Are there any points to note for manufacturers when exporting dairy products into Asia?


From an operational front, understanding and complying with the diverse regulatory requirements in the respective local markets is critical in ensuring that our products get to market and consumers in a timely fashion.

The proposal to harmonise industry regulations would be of particular relevance to businesses like ours, as are ASEAN’s efforts in progressing towards a single market for goods and services. This would streamline a lot of the customs and processes that currently exist, and this would temper the way we do business on a day to day basis.

In addition, we need to keep watch on the progress of the Trans Pacific Partnership which will significantly impact world economic trade.

What can dairy manufacturers or organisations do to help meet the increasing demand for dairy products or deficiencies in dairy intake in Asia?

  • 1. Food Security

The food and agriculture, and certainly the dairy industry, is confronted with the pressing issue of food and nutrition security globally. There is a challenge to meet the demands and nutritional needs of 10 billion people in 30 years’ time.

While commitments have been made to increase the supply of milk and dairy, these are constrained by factors like farming skills, land, the lack of infrastructure in rural areas and small herd sizes, especially when the majority of our supply is provided by smallholder farmers in rural communities.

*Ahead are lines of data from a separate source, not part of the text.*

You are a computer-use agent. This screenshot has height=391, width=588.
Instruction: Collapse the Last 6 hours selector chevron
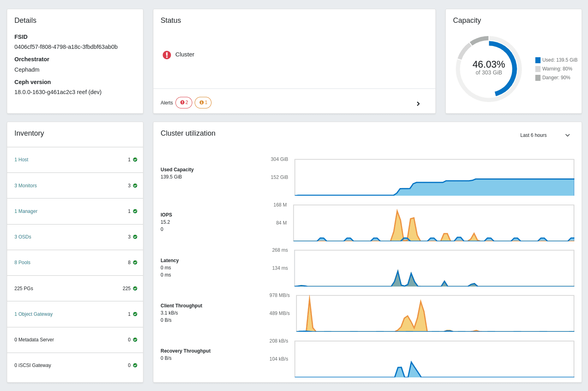coord(567,135)
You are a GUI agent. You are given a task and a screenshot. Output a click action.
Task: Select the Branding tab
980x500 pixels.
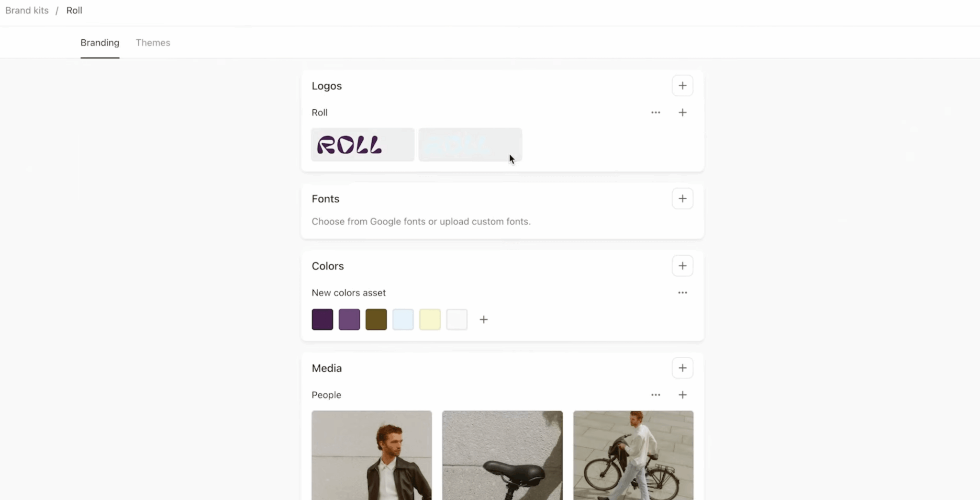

To meet demands and build a sustainable sector, FrieslandCampina recognises that we have a role in helping to build capacity for the dairy industry. Thus, we have developed the Dairy Development Programme, which seeks to work with farmers and governments across Asia to share best practices and expertise such that we are able to improve the quantity and quality of milk produced by local farmers.

The benefits of this are clear. Through this programme, we are able to not only improve product quantity and quality but also the livelihoods of local farmers—and future generations of farmers to come—and contribute to the development of the local economy.

The programme has already supported over 100,000 dairy farmers directly and indirectly in Asia and beyond, via knowledge sharing and training, as well as helping to develop milk distribution systems. Helping local farmers build their ability is critical, particularly when agriculture is one of the main pillars for so many Asian economies.

  • 2. Address nutritional deficiencies

Tetra Pak

Within the context of rising non-communicable diseases, obesity and malnutrition, the other challenge is addressing the nutritional deficiencies amongst consumers in a sufficient manner.

Knowing what our consumers require is the most effective way of addressing demand. The company launched the South East Asia Nutrition Survey (SEANUTS) to study the nutritional needs of our consumers in the region.

The survey, which involved about 16,000 children (between ages 4-14), found that there is a significant dual burden of malnutrition. In addition to a trend of rising obesity, children were also found to be lacking in micronutrients such as Vitamin D (despite the abundance of sunlight here). This paved the way for the development of products that specifically addressed the needs of children.

  • 3. Offer the right products.

Considering the consumers of Asia, besides addressing nutrition deficiencies, manufacturers also need to offer the right products. At FrieslandCampina, not only do we encourage good nutritional intake, we also advocate physical activity. Our Drink.Move.BeStrong initiative has sought to share the importance of both good nutrition and adequate physical activity with children across Southeast Asia.

To truly effect change, however, we strongly believe that a concerted, multi-stakeholder approach is needed to tackle these issues. These include private-public partnerships. FrieslandCampina has been working and aligning closely with multiple stakeholders end-to-end to ensure that we are able to build an ecosystem for action and create systemic change now that can benefit future generations to come.